Decided it wouldve been a good idea to report here in case anyone was interested in the topic and/or wanted to help, since i’m not good at this kind of stuff, heh.
As it stands, the RCM4 board is technically able to support any SoMs that adhere to the RPi CM4 pinout, and i’ve had some success starting my reform with a Mars CM (perhaps the first publicly documented reform RISC-V bringup on this forum? ). The system is operable, after some helpful init script adjustments to bang the USB Reset GPIO were suggested on irc by @minute, with of course the exception of… everything exposed by the device tree. Whoops. This would also include power management and the internal display, and as the module does not offer dual HDMI output it’s not possible to use the adapter board featured in the RCM4 + RPi CM4 kit, which would connect the secondary HDMI port (as the first is helpfully routed to the physical port). The bootloader, shipped from the factory as OpenSBI + U-Boot burnt into SPI flash, is able to find the NVMe all on its’ own without assistance, so the system boots just fine.
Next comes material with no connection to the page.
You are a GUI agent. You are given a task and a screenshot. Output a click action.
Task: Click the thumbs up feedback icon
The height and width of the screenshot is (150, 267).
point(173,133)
From a cursory glance, there does seem to be some sort of EFI (stub?) support, but as it stands the board will happily report itself as a Starfive VisionFive V2, as it specs the same JH7110. There are a few quirks depending on your hardware revision, namely some higher-spec versions of the boards (e.g. the 8GB ram/32GB emmc version) will report an incorrect type in the configuration eeprom, which can be adjusted with a little patience, a serial monitor and tweezers.
To boot the official Debian image, i follow this process:
- With a NVMe to ExpressCard adapter, i flash the official system image for my version of the board (in this case, CM with eMMC, but i have also tested the CM with SD card version, it has the same limitation in terms of the sd card as the RPi CM4) to a NVMe. The SD Card is not operable yet, as there is apparently a voltage selection quirk with the reform itself which needs a software workaround?
- I expand the system partition, as it doesnt seem to be done automagically, last time i checked. I also take the chance to…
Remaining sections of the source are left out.